What follows this xml code is info about each .tiff image that each represents a page in the document (about 245 pages). Each page has xml code like the following. But it was not included here due to the length. Plus I do not think it is needed for this data transfer. According to my basic instructions I just need to convert all the .tiff files to .jpeg (I did that with some tweaking of a python file I was given) then I need to export the xml file relevant data into a one row Excel file. So to answer your other question, we would need a separate column for each data type and if multiple instances of a type exits, they can either all have their own column or otherwise combine the data into one cell for that column. No second rows.

   <mets:file ADMID="AMD1" CHECKSUM="f5aec7b842ec762e6cbf07a6b6bb23070e7c96dd" CHECKSUMTYPE="SHA-1" ID="FID11" MIMETYPE="image/tiff" SIZE="11393570">
    <mets:FLocat LOCTYPE="URL" xlink:href="file:///./00000011.tif" xlink:type="simple"/>
   </mets:file>

  <mets:div LABEL="11" ORDER="11" TYPE="page" xlink:label="PPG11">
    <mets:fptr FILEID="FID11"/>
   </mets:div>

Solution

  • Looks like you overwrite your dictionary with the second values. Dictionaries doesn’t allow duplicate keys, what’s the case here, compare this post.
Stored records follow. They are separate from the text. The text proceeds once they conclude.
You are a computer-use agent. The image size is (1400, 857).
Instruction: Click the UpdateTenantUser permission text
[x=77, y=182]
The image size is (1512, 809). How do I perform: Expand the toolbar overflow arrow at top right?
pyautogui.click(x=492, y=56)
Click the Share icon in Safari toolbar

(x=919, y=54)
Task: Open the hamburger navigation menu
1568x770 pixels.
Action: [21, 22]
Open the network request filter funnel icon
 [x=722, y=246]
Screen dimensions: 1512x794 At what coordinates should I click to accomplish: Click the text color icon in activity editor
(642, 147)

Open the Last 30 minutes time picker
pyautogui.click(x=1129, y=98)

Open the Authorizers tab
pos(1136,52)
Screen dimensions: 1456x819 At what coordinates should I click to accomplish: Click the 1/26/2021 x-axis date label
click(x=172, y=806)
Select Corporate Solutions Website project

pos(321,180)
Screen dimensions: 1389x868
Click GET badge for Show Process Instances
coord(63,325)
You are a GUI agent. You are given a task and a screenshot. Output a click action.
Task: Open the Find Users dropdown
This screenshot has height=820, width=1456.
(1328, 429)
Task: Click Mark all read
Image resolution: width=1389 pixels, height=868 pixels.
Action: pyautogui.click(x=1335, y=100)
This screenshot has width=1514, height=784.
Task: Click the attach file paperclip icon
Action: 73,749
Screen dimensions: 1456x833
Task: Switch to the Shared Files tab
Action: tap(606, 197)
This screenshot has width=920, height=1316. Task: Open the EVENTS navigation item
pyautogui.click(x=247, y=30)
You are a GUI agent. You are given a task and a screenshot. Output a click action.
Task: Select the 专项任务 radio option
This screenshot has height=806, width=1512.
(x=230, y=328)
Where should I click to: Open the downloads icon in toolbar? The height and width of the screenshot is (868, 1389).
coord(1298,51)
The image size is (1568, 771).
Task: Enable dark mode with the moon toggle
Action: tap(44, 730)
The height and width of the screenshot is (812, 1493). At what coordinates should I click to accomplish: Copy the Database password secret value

    You can search with xpath, if you use xml.etree.ElementTree , e.g.:

    findall() gives you a list.

    for alternative_title in root.findall(".//*[@type='alternative']/mods:title", namespaces):
        print(alternative_title.text)
    

    Output:

    Ziemer diary
    F.G. Ziemer Tagebuch
    

    Option2:

    from collections import defaultdict
    
    record_data = defaultdict(list)
    for child in root.iter():
        if child.tag.endswith("titleInfo"):
            if child.attrib.get("type") == "alternative":
                alternative_title = child.find("mods:title", namespaces).text
                record_data["Alternative Title"].append(alternative_title)
    
    for key, val in record_data.items():
        print(key, val)
    # Alternative Title ['Ziemer diary', 'F.G. Ziemer Tagebuch']
    

    Than you can use pandas to write to Excel:

    import pandas as pd
    
    df = pd.DataFrame.from_dict(record_data)
    print(df)
    # https://pandas.pydata.org/docs/reference/api/pandas.DataFrame.to_excel.html
    # if you have pip install openpyxl, e.g.
    # df.to_excel('output.xlsx')
    

    Output:

          Alternative Title
    0          Ziemer diary
    1  F.G. Ziemer Tagebuch
    

    Suggestion Cut you xml in pieces and collect the data:

    import xml.etree.ElementTree as ET
    import pandas as pd
    
    class MDWrap:
        def __init__(self, ns, tree):
            self.data = []
            self.columns = ["title", "Alternative titles"]
            self.root = tree
            self.ns = ns
    
            # Check, if mdWrap available
            try:
                self.mdwrap = self.root.find(".//mets:mdWrap", namespaces=ns)
            except:
                print("No nmWrap node available")  
    
            # parse title and alternative titles
            self.titleInfo = self.root.findall(".//mods:titleInfo", namespaces=ns)
            self.titles(self.ns, self.titleInfo)
            self.data.append(self.title)
            self.data.append(self.alt_titles)
    
            # Parse your other stuff here ...
            # ....
    
    
        def titles(self, ns, title_nodes):
            """ self.title -> string, self.alt_title -> list """
            self.alt_titles = []
            for alt_t in title_nodes:
                if alt_t.get('type'):
                    self.alt_titles.append(alt_t.find('./*').text)
                    #print(alt_t.get('type'), alt_t.find('./*').text)
                if len(alt_t.attrib) == 0:
                    self.title = alt_t.find('./*').text
                    #print("main", self.title)
    
        def write_excel(self, data, col, file_out):
            df = pd.DataFrame([data], columns=col)
            print(df)
            # pip install openpyxl is necessary, if you dont have this
            df.to_excel(file_out)
                       
                    
    if __name__ == "__main__":
        xml_file = "lib.xml"
        xlsx_out = "dmdS_data.xlsx"
        
        nsmap = {"mets": "http://www.loc.gov/METS/", "mods":"http://www.loc.gov/mods/v3"}
    
        for event, node in ET.iterparse(xml_file, events=['end']):
            #print(node.tag)
            if node.tag == f"{{{nsmap['mets']}}}dmdSec":
                dmdS = node
                mdW = MDWrap(nsmap, dmdS)
                node.clear()
            
        # print(mdW.title)
        # print(mdW.alt_titles)
        # print(mdW.data)
    
        # Write Excel if all data collected
        mdW.write_excel(mdW.data, mdW.columns, xlsx_out)
    

    Output plus Excel:

                         title                    Alternative titles
    0  Tagebuch (Ziemer diary)  [Ziemer diary, F.G. Ziemer Tagebuch]